Mesmo assim, médicos se negam a aceitar esse fato e como possuem uma questão social de detentor do conhecimento, levam suas pacientes a desistirem ou acharem que os sintomas que sentem não são por usas próteses. Um médico que visitamos disse que minha esposa deveria apenas trocar e que isso seria um problema que iria ter que tratar apenas em 10 anos. Nessa visão, a saúde acabe se tornando um preço a pagar pela estética.

Liberdade

Mulher negra passando produto no rosto.

O que devemos entender é que o corpo é um lugar de escolha e de liberdade.
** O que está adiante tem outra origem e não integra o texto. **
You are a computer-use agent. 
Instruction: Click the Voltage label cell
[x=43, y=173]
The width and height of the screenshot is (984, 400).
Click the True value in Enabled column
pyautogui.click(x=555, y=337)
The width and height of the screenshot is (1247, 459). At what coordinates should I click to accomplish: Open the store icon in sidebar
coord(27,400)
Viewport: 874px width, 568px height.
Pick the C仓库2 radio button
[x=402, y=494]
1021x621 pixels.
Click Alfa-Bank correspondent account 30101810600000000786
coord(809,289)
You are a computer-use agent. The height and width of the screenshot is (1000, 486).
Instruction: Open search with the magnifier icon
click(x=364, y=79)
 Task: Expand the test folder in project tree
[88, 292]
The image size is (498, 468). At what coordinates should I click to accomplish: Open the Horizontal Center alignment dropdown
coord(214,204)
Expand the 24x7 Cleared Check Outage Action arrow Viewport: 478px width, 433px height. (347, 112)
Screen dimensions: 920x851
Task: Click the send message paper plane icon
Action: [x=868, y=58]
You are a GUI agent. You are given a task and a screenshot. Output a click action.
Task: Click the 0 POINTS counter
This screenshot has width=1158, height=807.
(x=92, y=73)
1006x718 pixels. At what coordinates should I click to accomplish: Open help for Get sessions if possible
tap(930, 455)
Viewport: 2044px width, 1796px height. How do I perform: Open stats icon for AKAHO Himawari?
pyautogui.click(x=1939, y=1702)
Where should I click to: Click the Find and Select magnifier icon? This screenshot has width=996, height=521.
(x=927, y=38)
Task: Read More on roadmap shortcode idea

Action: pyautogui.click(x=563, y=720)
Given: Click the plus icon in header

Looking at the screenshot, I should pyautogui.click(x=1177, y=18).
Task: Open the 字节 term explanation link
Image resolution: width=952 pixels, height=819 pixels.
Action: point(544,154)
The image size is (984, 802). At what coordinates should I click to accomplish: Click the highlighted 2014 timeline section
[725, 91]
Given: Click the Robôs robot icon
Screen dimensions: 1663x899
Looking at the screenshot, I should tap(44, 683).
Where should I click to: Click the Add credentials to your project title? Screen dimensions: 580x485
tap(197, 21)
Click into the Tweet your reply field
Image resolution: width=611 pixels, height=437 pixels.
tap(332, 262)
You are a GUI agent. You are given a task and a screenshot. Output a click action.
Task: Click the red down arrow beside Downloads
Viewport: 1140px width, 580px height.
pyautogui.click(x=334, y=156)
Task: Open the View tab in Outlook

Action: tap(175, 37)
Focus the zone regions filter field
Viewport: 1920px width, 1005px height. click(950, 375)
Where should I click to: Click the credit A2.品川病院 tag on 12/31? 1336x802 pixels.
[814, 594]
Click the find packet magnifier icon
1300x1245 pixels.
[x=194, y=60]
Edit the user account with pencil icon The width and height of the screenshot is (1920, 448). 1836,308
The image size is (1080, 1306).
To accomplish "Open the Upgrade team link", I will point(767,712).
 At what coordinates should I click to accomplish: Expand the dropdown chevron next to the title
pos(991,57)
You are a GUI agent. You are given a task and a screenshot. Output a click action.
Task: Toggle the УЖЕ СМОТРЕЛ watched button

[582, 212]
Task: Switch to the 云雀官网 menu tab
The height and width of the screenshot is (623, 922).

A mulher não deveria ser questionada nem quando coloca e nem quando retira os implantes. A crítica em cima do corpo só mostra o quanto ainda se tenta manter o controle na mulher por diversos métodos. A liberdade de escolher a configuração de nosso corpo por muitas vezes nos é tomada por formas sutis de constrangimento.

Nenhuma pessoa deveria se sentir envergonhada por ter um corpo de determinada forma. É algo muito cruel de se fazer. A norma só atende a questão comercial e machista do controle. Não precisamos nos submeter a ela. Por um corpo e uma escolha livre. A saúde psicológica começa nesse ponto.